*** Opening of SOURCE MATERIAL ***

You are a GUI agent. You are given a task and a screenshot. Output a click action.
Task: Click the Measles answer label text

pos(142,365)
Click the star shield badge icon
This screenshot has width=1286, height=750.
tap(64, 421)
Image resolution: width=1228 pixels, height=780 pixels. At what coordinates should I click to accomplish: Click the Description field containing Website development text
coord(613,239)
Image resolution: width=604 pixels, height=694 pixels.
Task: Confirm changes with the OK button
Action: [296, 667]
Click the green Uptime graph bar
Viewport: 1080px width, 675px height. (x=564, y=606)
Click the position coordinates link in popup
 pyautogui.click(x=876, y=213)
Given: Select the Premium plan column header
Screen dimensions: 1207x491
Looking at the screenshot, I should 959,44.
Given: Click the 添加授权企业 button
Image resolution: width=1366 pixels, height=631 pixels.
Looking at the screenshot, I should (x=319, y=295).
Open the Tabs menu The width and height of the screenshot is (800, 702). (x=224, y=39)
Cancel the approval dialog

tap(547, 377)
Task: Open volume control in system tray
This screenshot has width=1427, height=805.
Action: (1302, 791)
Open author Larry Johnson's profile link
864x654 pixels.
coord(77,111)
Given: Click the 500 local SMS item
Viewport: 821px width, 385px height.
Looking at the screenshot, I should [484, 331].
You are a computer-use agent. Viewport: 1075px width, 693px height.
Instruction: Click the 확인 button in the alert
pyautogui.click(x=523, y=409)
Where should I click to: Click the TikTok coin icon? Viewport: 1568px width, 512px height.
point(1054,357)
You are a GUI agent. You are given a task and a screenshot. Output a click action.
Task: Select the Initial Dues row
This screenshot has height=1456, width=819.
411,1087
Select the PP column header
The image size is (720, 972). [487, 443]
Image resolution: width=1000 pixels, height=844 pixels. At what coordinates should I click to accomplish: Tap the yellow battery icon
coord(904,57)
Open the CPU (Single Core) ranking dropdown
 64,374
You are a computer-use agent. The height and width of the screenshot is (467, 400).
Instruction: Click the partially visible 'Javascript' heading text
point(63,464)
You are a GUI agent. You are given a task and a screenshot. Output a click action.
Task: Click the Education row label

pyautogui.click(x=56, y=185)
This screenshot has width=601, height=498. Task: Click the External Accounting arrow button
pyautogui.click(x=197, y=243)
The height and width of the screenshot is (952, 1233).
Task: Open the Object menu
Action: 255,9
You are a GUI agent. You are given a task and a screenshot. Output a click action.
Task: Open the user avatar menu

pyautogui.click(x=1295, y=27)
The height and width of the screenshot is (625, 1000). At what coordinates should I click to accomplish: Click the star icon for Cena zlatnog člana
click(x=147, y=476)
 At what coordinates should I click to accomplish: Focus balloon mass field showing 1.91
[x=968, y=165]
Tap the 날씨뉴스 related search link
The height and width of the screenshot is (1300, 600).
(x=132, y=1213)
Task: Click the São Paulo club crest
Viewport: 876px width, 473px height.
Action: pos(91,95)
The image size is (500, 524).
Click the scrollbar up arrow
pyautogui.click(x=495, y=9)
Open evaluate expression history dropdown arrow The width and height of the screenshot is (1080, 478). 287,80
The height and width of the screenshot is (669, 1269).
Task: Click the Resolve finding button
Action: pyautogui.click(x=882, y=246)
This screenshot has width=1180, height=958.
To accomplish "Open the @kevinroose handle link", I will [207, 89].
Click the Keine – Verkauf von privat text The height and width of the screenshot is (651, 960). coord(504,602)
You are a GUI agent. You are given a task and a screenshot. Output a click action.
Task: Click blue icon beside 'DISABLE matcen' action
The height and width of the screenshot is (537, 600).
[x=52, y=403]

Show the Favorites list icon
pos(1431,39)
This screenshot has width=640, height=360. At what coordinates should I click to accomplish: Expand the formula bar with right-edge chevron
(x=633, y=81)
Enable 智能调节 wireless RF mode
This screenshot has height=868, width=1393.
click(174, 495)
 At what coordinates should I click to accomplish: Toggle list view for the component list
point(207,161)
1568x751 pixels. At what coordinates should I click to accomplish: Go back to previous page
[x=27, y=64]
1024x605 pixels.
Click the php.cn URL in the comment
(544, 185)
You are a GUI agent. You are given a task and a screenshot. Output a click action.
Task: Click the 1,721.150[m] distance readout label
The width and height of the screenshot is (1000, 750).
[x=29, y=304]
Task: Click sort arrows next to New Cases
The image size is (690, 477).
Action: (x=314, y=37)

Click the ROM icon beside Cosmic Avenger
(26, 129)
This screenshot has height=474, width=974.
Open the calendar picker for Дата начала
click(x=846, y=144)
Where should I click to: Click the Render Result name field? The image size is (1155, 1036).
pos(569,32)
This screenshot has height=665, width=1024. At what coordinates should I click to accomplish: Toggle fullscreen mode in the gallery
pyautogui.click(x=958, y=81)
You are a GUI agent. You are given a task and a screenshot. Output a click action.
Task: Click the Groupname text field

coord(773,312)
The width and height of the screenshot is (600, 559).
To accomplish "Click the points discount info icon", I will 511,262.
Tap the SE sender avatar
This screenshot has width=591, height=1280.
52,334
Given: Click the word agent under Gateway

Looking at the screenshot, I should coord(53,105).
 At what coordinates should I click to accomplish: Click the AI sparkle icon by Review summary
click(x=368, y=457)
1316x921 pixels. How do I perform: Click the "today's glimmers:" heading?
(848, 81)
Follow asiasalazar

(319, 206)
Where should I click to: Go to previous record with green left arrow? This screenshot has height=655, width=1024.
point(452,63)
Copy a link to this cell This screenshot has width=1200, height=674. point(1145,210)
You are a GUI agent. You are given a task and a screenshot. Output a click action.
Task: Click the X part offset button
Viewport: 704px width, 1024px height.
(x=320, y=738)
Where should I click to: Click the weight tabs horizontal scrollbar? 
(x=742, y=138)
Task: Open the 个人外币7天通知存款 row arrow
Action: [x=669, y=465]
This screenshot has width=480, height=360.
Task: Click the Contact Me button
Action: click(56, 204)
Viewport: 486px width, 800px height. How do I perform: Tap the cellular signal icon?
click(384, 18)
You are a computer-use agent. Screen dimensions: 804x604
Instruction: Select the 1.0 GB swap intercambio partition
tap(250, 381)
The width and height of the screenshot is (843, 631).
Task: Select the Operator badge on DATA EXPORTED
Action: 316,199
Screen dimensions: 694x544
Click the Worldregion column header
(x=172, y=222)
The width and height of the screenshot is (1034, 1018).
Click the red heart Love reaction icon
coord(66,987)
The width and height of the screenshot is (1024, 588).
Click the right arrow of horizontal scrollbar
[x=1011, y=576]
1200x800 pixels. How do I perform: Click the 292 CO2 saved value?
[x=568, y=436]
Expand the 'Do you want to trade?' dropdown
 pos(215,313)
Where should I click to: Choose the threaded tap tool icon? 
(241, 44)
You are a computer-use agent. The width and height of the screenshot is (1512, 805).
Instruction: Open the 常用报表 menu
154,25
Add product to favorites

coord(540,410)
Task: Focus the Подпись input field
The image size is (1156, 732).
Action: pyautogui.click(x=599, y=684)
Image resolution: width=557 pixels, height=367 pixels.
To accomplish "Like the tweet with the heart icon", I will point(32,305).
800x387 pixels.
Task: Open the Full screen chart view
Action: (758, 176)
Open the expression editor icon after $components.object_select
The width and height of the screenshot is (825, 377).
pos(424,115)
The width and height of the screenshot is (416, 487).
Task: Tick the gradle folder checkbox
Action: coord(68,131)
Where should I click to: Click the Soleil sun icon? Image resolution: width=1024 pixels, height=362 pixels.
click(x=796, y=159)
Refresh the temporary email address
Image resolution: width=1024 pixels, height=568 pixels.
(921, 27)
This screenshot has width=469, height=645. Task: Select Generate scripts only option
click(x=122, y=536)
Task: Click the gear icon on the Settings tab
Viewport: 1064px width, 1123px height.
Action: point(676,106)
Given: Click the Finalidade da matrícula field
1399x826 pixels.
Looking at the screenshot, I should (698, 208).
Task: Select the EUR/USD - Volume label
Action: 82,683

*** Close of SOURCE MATERIAL ***

TASK DIRECTIONS:
Using the data above, count the lines that include "computer" and write the number alone.

PROBLEM SOLUTION:
4